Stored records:
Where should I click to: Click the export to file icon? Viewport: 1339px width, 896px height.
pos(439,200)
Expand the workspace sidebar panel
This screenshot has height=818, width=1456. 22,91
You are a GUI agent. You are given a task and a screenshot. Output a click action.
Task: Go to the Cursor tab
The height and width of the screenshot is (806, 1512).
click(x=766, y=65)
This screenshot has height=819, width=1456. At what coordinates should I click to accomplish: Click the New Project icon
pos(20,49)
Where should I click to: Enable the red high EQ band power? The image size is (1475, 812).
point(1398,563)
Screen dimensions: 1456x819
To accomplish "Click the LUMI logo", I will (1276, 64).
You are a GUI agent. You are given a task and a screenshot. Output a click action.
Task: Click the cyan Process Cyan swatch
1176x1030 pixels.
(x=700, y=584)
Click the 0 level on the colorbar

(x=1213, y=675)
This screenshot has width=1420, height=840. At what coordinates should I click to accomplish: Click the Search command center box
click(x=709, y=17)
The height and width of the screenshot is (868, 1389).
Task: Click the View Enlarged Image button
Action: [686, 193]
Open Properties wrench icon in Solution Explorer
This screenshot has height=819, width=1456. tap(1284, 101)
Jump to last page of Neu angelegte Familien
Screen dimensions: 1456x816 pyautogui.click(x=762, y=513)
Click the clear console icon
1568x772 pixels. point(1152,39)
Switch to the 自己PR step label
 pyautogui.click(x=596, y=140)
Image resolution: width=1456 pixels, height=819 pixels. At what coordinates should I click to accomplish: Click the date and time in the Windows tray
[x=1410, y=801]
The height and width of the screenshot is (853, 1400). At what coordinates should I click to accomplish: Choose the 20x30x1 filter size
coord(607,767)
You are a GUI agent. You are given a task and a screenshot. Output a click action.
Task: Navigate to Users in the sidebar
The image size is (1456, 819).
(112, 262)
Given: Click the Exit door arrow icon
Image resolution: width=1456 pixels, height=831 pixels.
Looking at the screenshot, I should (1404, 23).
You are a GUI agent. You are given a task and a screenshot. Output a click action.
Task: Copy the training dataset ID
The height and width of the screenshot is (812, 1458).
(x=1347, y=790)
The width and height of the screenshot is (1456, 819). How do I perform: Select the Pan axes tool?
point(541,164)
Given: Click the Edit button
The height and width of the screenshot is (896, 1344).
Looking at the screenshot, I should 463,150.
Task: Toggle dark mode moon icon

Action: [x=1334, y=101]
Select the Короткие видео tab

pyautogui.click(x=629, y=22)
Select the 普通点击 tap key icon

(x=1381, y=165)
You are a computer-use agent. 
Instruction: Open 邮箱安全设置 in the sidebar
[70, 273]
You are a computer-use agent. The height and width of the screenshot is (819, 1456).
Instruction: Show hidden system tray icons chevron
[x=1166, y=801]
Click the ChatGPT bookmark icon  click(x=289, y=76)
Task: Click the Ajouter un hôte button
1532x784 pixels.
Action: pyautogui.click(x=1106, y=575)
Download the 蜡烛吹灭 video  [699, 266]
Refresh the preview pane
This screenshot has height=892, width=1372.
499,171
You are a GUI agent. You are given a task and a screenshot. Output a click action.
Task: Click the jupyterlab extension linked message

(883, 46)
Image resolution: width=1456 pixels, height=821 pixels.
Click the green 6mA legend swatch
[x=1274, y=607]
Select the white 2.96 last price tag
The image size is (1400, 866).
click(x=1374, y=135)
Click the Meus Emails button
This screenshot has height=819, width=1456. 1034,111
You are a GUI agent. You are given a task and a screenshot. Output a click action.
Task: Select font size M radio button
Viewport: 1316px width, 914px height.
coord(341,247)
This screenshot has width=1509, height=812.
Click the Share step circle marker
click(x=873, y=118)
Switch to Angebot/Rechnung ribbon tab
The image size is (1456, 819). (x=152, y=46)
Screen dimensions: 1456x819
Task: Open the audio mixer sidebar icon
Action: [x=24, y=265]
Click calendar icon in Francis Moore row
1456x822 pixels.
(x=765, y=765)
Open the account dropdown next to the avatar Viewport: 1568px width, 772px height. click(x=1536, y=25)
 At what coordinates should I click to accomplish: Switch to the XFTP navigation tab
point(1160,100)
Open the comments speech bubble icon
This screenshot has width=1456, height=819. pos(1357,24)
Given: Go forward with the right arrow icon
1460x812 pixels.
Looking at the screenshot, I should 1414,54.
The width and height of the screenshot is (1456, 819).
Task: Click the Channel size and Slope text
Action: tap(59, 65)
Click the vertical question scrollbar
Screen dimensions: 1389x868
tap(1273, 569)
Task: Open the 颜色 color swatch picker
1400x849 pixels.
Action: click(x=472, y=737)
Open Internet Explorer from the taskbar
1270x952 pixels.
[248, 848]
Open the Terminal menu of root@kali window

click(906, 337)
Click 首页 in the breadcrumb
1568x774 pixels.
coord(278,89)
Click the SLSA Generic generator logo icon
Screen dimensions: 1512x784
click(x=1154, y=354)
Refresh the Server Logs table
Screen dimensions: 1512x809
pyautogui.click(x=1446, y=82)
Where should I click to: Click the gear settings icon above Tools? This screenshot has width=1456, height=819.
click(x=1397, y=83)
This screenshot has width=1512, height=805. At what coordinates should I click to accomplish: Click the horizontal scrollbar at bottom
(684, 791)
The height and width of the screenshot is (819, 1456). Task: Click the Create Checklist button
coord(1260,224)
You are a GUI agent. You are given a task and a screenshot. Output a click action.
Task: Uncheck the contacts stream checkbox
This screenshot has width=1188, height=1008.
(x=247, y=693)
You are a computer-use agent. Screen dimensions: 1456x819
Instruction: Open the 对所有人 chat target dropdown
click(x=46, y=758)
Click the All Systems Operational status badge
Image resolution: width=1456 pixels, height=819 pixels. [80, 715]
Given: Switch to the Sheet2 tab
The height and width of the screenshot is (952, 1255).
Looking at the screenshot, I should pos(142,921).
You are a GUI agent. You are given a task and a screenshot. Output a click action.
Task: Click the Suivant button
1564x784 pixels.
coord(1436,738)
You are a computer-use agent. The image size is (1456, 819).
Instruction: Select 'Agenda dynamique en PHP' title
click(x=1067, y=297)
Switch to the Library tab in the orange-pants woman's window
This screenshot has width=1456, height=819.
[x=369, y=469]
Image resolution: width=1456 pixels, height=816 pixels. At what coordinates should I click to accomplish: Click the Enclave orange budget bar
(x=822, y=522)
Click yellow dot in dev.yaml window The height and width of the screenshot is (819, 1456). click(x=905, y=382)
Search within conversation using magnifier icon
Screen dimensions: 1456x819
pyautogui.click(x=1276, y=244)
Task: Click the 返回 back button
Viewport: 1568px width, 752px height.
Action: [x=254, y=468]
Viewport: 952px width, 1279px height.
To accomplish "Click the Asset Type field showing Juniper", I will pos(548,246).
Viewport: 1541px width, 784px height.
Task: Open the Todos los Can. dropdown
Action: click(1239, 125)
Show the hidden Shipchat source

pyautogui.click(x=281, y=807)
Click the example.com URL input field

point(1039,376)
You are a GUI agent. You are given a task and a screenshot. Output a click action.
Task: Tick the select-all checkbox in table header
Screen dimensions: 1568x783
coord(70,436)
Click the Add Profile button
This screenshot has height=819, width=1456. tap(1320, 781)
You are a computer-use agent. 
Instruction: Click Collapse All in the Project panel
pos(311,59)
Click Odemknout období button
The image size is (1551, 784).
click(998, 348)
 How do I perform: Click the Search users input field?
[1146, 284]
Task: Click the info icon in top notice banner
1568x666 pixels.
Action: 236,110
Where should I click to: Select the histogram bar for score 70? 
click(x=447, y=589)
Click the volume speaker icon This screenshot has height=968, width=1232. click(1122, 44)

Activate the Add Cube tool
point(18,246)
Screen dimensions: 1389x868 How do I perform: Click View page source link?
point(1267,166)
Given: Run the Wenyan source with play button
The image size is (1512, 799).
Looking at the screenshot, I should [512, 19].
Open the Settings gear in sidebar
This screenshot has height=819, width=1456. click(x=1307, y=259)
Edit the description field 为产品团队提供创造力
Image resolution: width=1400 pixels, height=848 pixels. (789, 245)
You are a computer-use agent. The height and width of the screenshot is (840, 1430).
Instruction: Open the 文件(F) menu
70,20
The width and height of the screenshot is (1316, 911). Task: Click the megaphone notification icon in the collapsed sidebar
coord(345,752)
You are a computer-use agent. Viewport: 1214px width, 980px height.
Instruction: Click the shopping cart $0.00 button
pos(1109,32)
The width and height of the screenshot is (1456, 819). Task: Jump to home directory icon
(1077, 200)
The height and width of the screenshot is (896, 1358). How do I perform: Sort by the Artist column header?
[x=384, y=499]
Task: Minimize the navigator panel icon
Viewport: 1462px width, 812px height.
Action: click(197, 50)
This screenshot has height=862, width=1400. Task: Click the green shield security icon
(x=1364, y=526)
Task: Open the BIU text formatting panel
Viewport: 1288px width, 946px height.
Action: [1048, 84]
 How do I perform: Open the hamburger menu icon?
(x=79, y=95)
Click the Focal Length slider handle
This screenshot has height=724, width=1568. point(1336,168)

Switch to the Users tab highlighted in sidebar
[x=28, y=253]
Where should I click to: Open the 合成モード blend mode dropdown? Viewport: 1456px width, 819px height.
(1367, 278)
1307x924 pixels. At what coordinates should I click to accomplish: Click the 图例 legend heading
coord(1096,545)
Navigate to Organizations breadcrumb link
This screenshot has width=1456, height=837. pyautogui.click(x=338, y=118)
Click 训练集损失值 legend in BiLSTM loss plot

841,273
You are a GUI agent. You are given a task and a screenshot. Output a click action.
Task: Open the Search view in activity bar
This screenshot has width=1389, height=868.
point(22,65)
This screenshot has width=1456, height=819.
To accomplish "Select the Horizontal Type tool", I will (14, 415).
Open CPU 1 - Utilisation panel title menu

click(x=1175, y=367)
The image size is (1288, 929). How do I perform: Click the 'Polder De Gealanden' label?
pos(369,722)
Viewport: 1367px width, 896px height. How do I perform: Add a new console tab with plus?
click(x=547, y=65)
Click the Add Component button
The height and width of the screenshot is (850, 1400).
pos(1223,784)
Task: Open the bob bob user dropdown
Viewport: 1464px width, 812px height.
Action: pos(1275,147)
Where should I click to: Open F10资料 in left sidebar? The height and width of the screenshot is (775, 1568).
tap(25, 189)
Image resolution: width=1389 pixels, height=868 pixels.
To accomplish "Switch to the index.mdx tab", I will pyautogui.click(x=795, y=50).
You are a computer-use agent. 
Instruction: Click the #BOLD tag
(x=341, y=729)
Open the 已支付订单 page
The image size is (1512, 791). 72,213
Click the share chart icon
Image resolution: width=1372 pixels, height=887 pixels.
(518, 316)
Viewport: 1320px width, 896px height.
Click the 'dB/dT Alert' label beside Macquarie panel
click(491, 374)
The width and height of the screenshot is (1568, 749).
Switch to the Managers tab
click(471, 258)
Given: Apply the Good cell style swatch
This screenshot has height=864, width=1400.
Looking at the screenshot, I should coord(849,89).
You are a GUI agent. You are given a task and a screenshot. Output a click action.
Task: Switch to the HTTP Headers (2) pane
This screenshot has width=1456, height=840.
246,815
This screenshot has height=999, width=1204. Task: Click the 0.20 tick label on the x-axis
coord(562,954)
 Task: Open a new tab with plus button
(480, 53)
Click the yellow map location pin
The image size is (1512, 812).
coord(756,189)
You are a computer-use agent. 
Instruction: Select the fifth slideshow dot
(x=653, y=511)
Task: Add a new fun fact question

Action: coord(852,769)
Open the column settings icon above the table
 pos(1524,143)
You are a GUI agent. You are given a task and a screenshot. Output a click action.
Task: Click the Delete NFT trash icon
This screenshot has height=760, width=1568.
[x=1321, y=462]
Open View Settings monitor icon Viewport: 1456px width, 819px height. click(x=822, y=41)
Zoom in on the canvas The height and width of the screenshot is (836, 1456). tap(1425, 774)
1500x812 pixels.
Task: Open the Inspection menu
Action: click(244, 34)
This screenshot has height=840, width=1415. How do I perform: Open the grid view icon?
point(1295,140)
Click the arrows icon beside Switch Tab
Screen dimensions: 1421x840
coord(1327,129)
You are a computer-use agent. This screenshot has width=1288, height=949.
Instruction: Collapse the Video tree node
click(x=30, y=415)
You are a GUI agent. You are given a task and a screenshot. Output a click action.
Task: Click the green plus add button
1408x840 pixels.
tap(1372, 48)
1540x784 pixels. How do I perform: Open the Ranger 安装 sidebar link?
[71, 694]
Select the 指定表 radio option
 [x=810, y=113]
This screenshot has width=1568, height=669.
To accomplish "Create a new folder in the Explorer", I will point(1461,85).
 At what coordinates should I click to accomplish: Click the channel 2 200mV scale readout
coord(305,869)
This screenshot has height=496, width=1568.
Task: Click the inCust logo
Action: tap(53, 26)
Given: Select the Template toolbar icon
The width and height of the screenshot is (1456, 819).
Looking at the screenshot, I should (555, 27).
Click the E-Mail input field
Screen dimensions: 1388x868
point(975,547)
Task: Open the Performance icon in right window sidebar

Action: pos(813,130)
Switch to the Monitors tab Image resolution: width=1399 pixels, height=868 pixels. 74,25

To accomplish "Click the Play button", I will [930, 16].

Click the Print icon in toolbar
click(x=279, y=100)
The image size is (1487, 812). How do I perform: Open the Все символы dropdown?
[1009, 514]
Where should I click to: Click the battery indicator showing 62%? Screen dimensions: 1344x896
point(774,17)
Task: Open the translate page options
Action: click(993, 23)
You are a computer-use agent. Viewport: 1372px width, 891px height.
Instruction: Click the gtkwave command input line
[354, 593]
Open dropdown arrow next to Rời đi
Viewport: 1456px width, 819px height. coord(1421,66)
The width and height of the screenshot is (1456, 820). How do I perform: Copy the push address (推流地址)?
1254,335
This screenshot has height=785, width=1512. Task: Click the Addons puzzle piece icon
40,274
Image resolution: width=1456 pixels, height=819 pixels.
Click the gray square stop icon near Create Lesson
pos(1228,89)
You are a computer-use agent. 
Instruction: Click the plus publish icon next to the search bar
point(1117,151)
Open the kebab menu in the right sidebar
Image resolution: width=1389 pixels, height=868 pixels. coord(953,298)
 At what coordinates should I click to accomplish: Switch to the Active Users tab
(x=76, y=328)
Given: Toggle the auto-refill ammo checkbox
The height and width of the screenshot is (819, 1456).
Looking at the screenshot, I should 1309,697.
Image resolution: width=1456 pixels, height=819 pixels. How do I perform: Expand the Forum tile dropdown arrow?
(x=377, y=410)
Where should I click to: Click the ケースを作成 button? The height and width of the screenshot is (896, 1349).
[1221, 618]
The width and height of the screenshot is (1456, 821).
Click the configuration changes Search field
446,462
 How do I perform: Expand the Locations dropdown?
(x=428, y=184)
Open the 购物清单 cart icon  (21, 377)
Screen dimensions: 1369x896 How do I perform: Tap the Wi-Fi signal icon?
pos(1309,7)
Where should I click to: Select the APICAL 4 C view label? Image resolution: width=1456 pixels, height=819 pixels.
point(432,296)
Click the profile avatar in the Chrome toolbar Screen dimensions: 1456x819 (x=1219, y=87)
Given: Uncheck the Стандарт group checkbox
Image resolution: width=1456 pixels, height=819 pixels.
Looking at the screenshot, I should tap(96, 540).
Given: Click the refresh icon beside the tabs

Problem description:
Number of lines containing "avatar" in the data: state it and nothing more.

Task output:
2